Open GIacomoponti00 opened 8 months ago

GIacomoponti00 commented 8 months ago

Hi, I'm very confused on how to build the spatial index for faster search, since we're using it for 2 very different tasks. The first task (closest neighbor) only uses cloud point while the 2nd uses all the constraint points and its based on grid points positions which have no connection to the spatial index cubes. Should the search grid include all constraint points or just the initial cloud points? Should we center each search cell to the corresponding initial cloud point?

Any help is appreciated. Thanks.

segaviv commented 8 months ago

Hi,

The spatial index should be a grid of some resolution (different from the resolution of the marching cubes grid), where each grid cell contains all the input points that lie within its bounds. You should decide which resolution to use for the acceleration structure - try to think which value could make the implementation easier/more efficient, while keeping the query result correct.

For the first task you should indeed use only the input points. For the second you can decide - you could either add the extra constraint points to the acceleration structure, or query for the input points within the given radius and add their corresponding constraints as a separate step.

I'm not sure I understand your second question - the spatial index should be a regular grid, and the centers of the cells should be uniformly distributed within the bounding box of the mesh.

Best, Aviv

GIacomoponti00 commented 8 months ago

Thank you for your answer.
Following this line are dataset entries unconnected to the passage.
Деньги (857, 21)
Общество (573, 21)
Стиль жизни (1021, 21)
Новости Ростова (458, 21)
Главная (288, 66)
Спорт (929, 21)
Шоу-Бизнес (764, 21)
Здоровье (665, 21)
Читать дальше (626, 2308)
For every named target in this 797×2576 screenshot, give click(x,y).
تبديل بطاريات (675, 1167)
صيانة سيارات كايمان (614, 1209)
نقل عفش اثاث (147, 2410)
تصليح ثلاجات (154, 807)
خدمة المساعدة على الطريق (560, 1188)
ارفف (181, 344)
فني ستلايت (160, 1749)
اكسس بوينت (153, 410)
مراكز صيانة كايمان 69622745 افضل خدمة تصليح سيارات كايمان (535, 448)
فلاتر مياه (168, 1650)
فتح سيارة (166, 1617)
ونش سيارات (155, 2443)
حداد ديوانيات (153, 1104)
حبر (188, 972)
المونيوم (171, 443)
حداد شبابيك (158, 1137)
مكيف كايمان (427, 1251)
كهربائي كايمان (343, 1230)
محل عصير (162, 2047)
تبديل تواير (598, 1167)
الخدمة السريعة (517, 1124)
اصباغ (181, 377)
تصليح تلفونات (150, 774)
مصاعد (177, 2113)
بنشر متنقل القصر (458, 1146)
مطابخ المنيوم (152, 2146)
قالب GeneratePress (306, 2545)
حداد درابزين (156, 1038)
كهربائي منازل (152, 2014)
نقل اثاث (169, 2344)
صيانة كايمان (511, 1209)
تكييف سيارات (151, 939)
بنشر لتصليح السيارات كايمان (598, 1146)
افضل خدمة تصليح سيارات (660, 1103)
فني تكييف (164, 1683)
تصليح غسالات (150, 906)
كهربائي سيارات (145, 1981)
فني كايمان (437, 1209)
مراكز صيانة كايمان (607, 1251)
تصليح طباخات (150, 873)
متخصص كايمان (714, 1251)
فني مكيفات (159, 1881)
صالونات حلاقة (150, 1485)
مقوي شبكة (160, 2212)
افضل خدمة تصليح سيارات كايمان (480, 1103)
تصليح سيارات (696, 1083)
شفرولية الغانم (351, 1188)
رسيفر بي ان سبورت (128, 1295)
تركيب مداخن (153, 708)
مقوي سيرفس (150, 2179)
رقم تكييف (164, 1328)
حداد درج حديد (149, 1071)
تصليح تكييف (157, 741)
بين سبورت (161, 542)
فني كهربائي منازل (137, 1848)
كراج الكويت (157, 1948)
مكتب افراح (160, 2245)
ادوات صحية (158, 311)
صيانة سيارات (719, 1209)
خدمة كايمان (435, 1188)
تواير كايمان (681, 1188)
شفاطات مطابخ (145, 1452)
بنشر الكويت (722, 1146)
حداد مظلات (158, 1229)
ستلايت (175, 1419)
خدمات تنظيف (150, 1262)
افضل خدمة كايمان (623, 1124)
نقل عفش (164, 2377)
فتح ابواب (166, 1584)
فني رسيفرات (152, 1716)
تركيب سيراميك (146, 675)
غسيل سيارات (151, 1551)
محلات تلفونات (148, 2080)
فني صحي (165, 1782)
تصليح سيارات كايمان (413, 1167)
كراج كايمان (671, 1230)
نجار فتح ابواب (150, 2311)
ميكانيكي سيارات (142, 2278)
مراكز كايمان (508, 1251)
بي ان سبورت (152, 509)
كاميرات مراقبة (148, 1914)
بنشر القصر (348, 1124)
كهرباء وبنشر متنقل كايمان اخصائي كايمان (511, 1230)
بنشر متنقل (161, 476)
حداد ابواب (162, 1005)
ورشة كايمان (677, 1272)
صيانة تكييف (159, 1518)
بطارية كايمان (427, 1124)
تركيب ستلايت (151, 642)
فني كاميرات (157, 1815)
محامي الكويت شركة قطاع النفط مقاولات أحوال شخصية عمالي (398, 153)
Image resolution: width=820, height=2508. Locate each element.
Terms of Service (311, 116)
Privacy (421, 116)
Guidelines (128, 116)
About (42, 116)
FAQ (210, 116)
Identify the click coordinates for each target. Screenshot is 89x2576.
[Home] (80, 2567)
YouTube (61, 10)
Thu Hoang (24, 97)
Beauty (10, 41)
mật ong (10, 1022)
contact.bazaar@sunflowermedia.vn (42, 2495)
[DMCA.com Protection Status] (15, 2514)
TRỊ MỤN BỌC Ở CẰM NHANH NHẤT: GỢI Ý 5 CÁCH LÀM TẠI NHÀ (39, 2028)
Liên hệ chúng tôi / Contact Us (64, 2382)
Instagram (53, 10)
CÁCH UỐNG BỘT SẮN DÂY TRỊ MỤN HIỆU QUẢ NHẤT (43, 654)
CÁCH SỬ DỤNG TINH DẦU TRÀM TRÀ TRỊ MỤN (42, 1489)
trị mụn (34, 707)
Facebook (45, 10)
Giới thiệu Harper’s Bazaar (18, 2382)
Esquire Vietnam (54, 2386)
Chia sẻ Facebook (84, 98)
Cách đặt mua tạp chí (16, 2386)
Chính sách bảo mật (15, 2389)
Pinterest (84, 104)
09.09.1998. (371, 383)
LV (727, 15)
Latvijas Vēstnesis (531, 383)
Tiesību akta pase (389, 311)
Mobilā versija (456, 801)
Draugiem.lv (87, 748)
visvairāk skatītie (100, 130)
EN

To me what is confusing with using uniform distributed grids is the position of the grid vertex in the search grid. Suppose a grid point lies on the upper left corner of a cube in the search grid. Then if we were to search for constraints in a radius then a search in the current cube would not be sufficient, we would need to search the cubes adjacent to the upper left part of the cube. Instead if we were to center the grid we would only need to search the current cube (provided the cube is bigger than the sphere of wendlandRadius).

segaviv commented 7 months ago

Well, if the spatial index cell size is bigger than the Wendland radius, and you center each cell at a marching cube grid point, the spatial index won't really be a grid since its cells will overlap one another (when the radius is greater than the grid resolution, otherwise you'll have 'gaps' in the search structure). The structure you're describing sounds more like a cache than a search structure, and you'll have to regenerate it whenever the marching cube grid resolution changes. It's also not very efficient to use it for a nearest neighbor search (due to the gaps/overlapping cells).

It is true that you'll have to search more than one cell, depending on the resolution of the spatial index (which you can set as a parameter, or choose one that makes the implementation easier/more efficient). It should still be faster than a brute force search, however, as you won't have to check all the points in the search queries.

GIacomoponti00 commented 7 months ago

Thanks for the clarification, now it makes more sense. I understand now that the goal is just to make the neighbor queries faster than the brute force search.